New Year’s resolutions appear to have become synonymous with inevitable failure, which probably explains why so many people don’t even bother making them in the first place. Grim statistics aside, in 2022 I decided to play the New Year’s resolution game. And by some miracle, by the end of the year I had not only reached all my goals, I had far surpassed every benchmark I had set for myself.
How did I do it? My first step was picking up the book Atomic Habits by James Clear.
Atomic Habits
As a sucker for the self-improvement genre, I read a lot of books about goal-setting, but none have stuck with me quite like this book. Clear’s unique goal-achieving strategy focuses less on the big picture target and instead places emphasis on the small incremental changes a person can make to their daily routines that will eventually result in huge positive changes. In fact, Clear doesn’t even like discussing these target changes in terms of “goals” at all. He prefers to use the term “systems.”
As he writes:
“You do not rise to the level of your goals. You fall to the level of your systems. Your goal is your desired outcome. Your system is the collection of daily habits that will get you there.”
This perspective immediately had a huge impact on me.
How many of us start the new year with lofty goals that are far outside our realm of capability? If, for example, we want to bench press 200 lbs, we aren’t going to mozy on into the gym on January 1 crush it right away. Weight lifting requires a slow building of the muscles needed to give us the physical competence to reach the desired ends.

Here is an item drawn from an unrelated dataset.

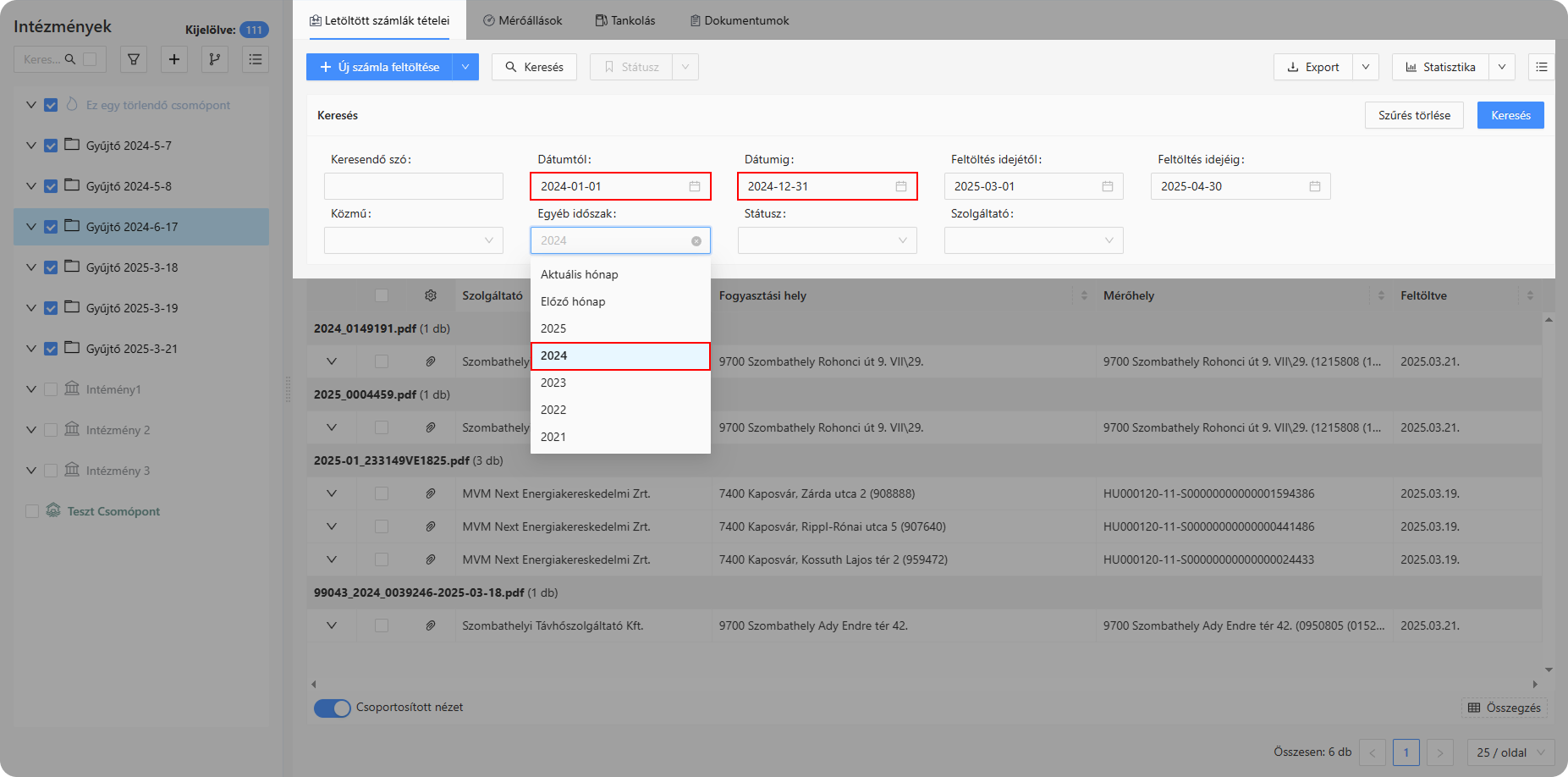Screen dimensions: 1568x777
Task: Check the Intézmény 2 checkbox
Action: click(51, 430)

One of my 2022 goals was to run four eight-minute miles a day. When I started, I could barely run one 12-minute mile. That first morning at the gym, I didn’t try to run a ten-minute mile or even try to run four miles at all. I started so small it was almost laughable.
I jogged for 30 minutes at a glacial pace. I did that every day for a week. Once I proved to myself that I was capable not only of doing the 30 minutes but also getting up at 5:30 every morning and walking to the gym for my workout, I had a foundation in place, or a system if you will, that set me up to later jog for an hour, which then became running for an hour, which then became running four miles every morning.
According to Clear, starting with my 30-minute jog was more ambitious than it needed to be in the beginning. For some people in pursuit of a fitness goal, starting by simply driving to the gym, parking outside and then going home is still a great place to begin. This might seem absurd to some, but as Clear says “Every action you take is a vote for the person you wish to become.”
If all you can do at the beginning is drive yourself to the gym, you’re still closer to running those miles than you would have been staying in bed. The point is to start creating the systems that will slowly help you reach success.
Clear later adds, “Changes that seem small and unimportant at first will compound and turn into remarkable results if you’re willing to stick with them for years.”
The Myth of Overnight Success
The slow burn approach to success can be hard for our psyche to handle, especially when the passing away of another year makes us crave for dramatic changes. But our most important milestones aren’t reached overnight.
“Maybe there are people who can achieve incredible success overnight. I don’t know any of them and I’m certainly not one of them,” says Clear, who has a unique perspective on the matter.
As a teen athlete, a freak baseball accident nearly killed him and left him with brain damage. As he embarked on the slow recovery process, he learned to take baby steps in the right direction that eventually compounded into massive changes. And through those small changes, he pulled himself through recovery to become the author he is today.
He recalls:
“There wasn’t one defining moment in my journey from medically induced coma to academic all-American. It was a gradual evolution … The only way to make progress, the only choice I had, was to start small.”
In my own life, the success I had with my running was so encouraging, I started applying the atomic habits approach in other areas of my life as well. Therein lies the true beauty of Clear’s book.
Whether you are trying to push yourself harder in the gym, recover from a traumatic brain injury, or reach professional goals that will further your career, Atomic Habits has great advice for helping you conquer your 2024 New Year’s resolutions.